◆ YOUR ASSIGNMENT
Write out the entries below exactly, starting at the first line and stopping after the line that contains "Screen dimensions: 466x582"; skip all pictures.
--
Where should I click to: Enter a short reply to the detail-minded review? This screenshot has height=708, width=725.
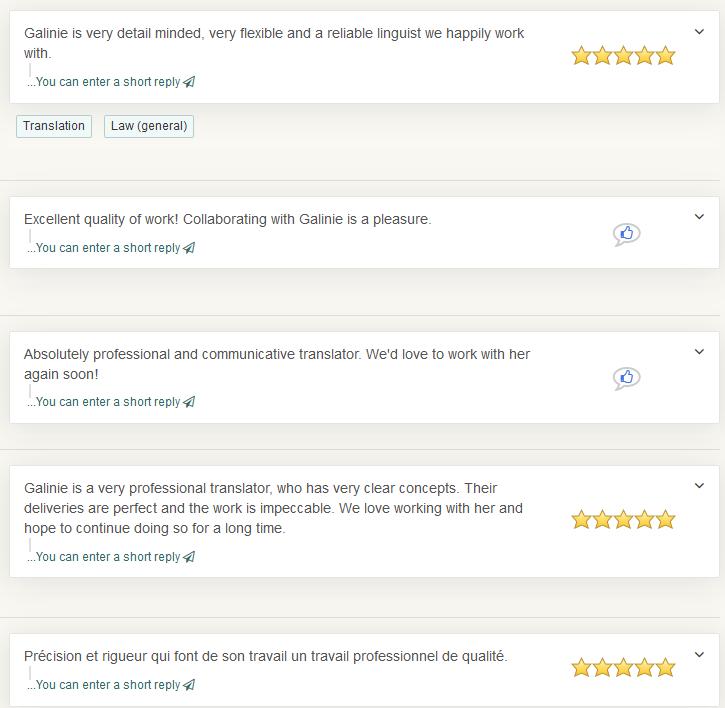107,82
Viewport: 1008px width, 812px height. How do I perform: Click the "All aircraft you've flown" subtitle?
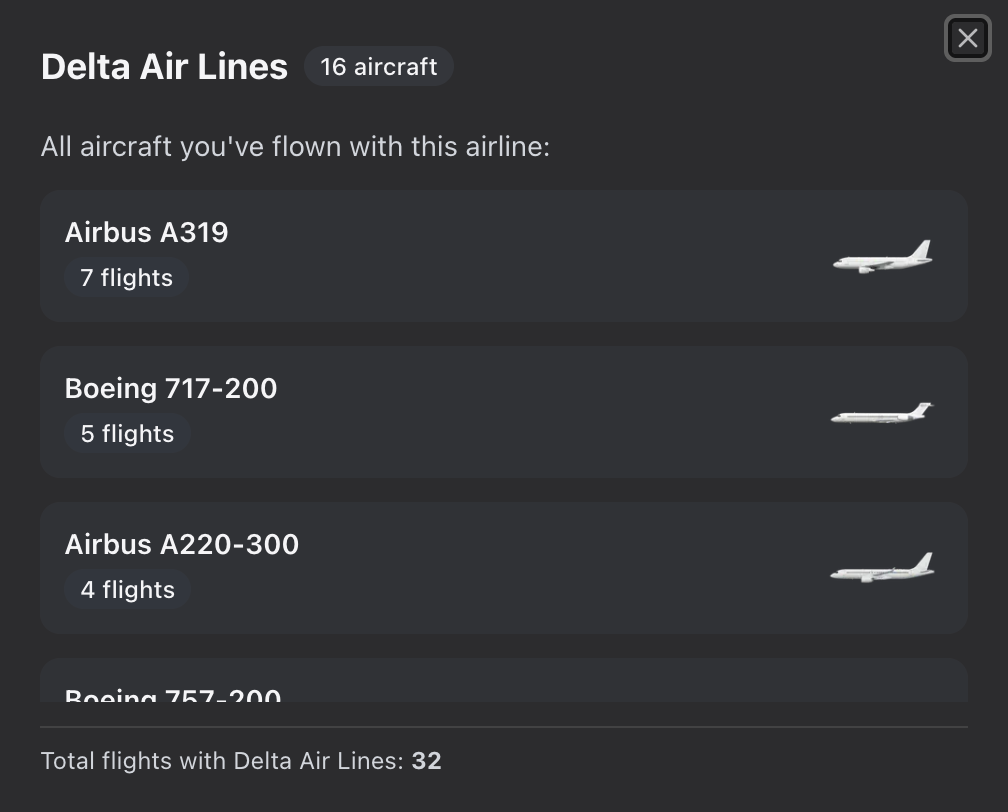(295, 147)
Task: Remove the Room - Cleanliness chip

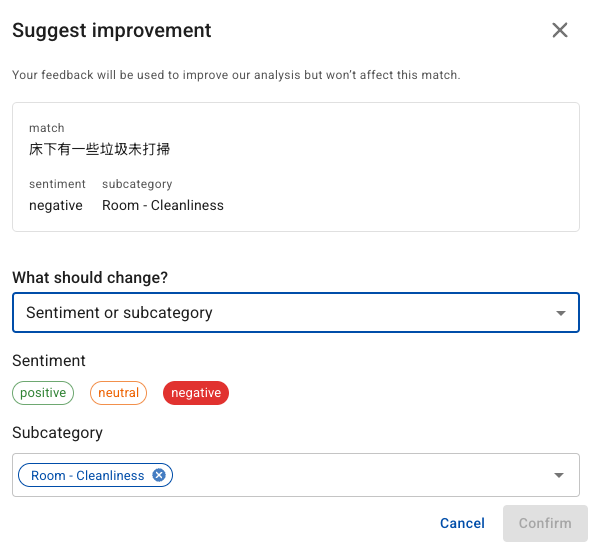Action: pos(159,475)
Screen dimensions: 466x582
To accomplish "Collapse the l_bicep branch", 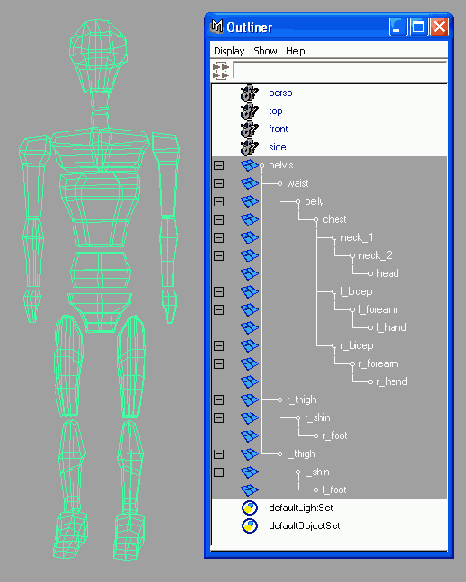I will click(219, 292).
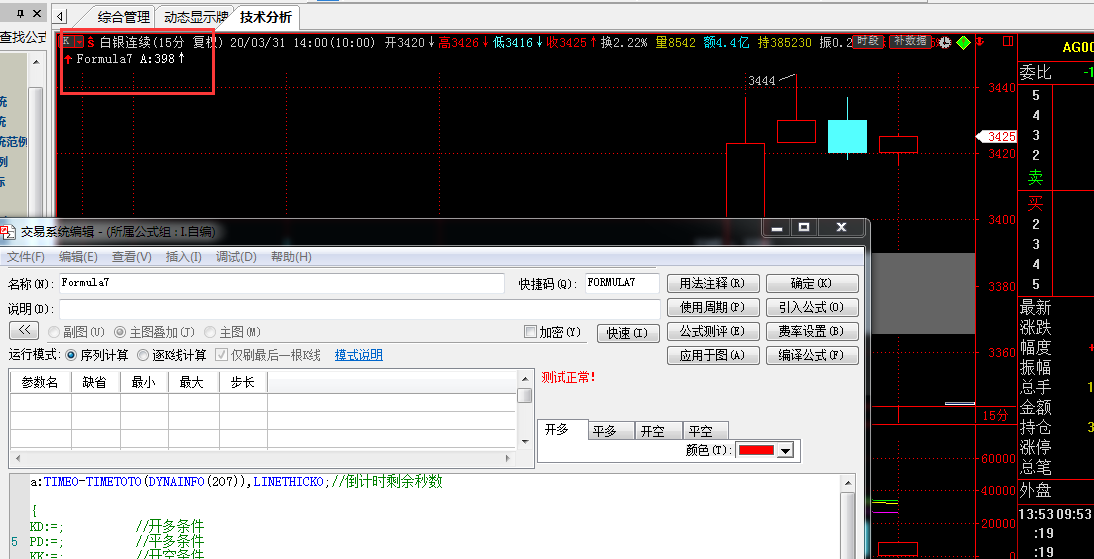Collapse panel with the << button
The height and width of the screenshot is (559, 1094).
[x=23, y=331]
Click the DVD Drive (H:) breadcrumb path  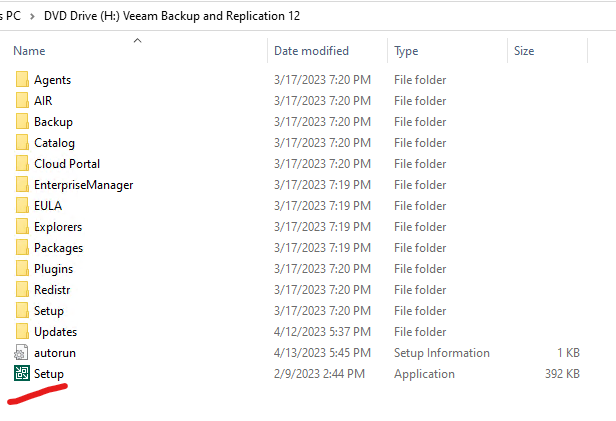point(170,16)
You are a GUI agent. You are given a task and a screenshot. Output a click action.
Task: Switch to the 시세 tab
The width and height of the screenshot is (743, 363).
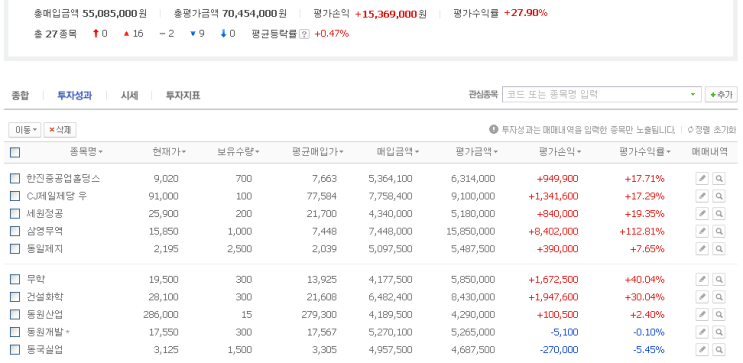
--
◆ ANSWER TO THIS TASK
Where should I click to: Enter a short reply to the detail-minded review? This screenshot has height=708, width=725.
107,82
Viewport: 1008px width, 812px height. How do I perform: Click the "All aircraft you've flown" subtitle?
(295, 147)
Task: Remove the Room - Cleanliness chip

Action: pos(159,475)
Screen dimensions: 466x582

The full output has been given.